“It’s a bit old-fashioned that one teacher goes to a training and then comes back to the school. We need to have the training within the schools so that teachers learn together.” – Anneli Rautiainen, Finland
At last week’s Partners in Learning Global Forum, we celebrated educational excellence around the world. Without a doubt, we saw some of the most exciting classroom innovation we’ve seen in the decade since Partners in Learning’s founding. But how do we scale-up innovation (ensuring that it’s equitable) and create a system to sustain it over time? We thought we’d ask an educator who knows first-hand how to build and sustain an effective education system, Finland’s Anneli Rautiainen. Finland remains a gold standard for education reform, with leading PISA rankings, high-quality teachers and successful graduates.
So what is the Finnish National Board of Education (FNBE) doing right? According to Rautiainen, Finland’s success comes down to one very important thing: trust. Teaching is a well respected profession and a highly sought-after career. And according to Rautiainen, teachers are given “pedagogical freedom,” along with guidance, coaching and encouragement. They are expected to self-assess, and are provided ongoing professional development to support continuous improvement.

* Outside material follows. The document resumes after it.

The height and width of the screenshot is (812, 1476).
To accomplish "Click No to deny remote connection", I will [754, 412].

But even Finland’s schools have challenges. In our conversation last week, Rautiainen noted that some teachers still have outmoded attitudes about technology. “We need to implement the pedagogical use of ICT better in our schools,” she says, paying particular attention to ensuring equity between every student. Rautiainen also suggests that “bring your own device” (BYOD) may provide an answer. “How about changing teacher attitudes,” she poses, “so that it would be natural for students to use their mobile phones in every learning situation?
What else is Finland doing to ensure it continues to lead in education? To start, they’re evolving the notion of professional development, in which the government will invest €22 million this year. “It’s a bit old-fashioned that one teacher goes to a training and then comes back to the school,” Rautiainen notes, “We need to have the training within the schools so that teachers learn together.”

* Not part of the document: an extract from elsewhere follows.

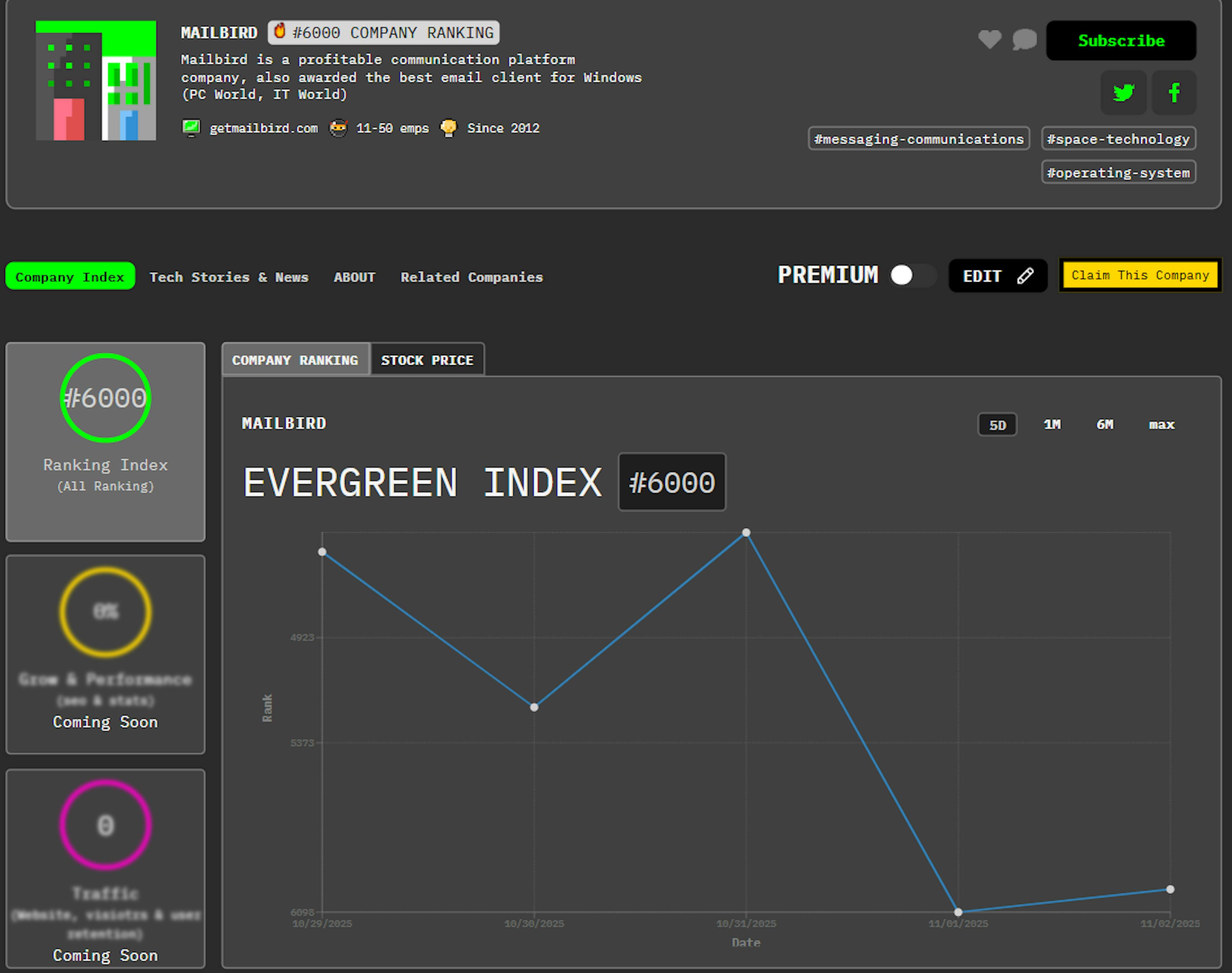Click the pencil icon in EDIT button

Finland is now in the process of updating their core curriculum – something they do every ten years. And teachers will be involved in the process every step of the way. According to Rautiainen, this makes Finnish teachers that much more committed to their work. And it’s yet another clue to Finland’s long-standing success. I hope you learn as much from today’s Daily Edventure as I did. Enjoy!
Can you describe how your professional achievements have advanced innovation in education?
I have worked as a class teacher, principal and an educational councilor during my career. In all positions I have been focusing on development and innovation. If I have been able to improve one child´s learning, I think I have achieved the most in my career.
How can others facing similar challenges implement what you’ve learned through your work?
It is important that we work for the future. However that requires knowing the past, but not staying there.
How have you applied technology in innovative ways to support your work?
I think that technology plays an important role in everything we do nowadays in our work. We need to look constantly innovative and to find new ways of working.
What is the biggest obstacle you have had to overcome to ensure students are receiving a quality education?
Equity is an important value for us in Finland, including in education. One needs to make sure that every child has equal opportunities to learn at his own pace and level.
What is your country/region doing well currently to support education?
We have excellent teacher education at Masters level. We respect and trust our teachers and learners.
What conditions must change in your country/region to better support education?
We need to implement pedagogical use of ICT in all learning.
What is the best opportunity for innovation in education?
Every opportunity can be innovative in any learning situation. Learning needs to be well planned, carried out and evaluated. If schools become learning communities, this will give lots of opportunities to share talents and create innovation.
What advice would you give a new teacher (or to anyone wanting to make a difference in education)?
Our teachers have been trained to be research-based teachers. When they enter schools to teach, the best way is to have a mentor and share the new knowledge, and then connect that experience with more experienced teachers.
What educational “trend” do you think is helping students? Is there a trend that is getting in the way of learning?
Learning to learn is essential. We need to give tools for children to collect information, but also to be critical about knowledge.
If you could give one educational tool to every child in the world, what would it be? Why?
Any technological, latest advanced tool (tablet, smartphone) so that he could connect with the world and learn to find the information he needs.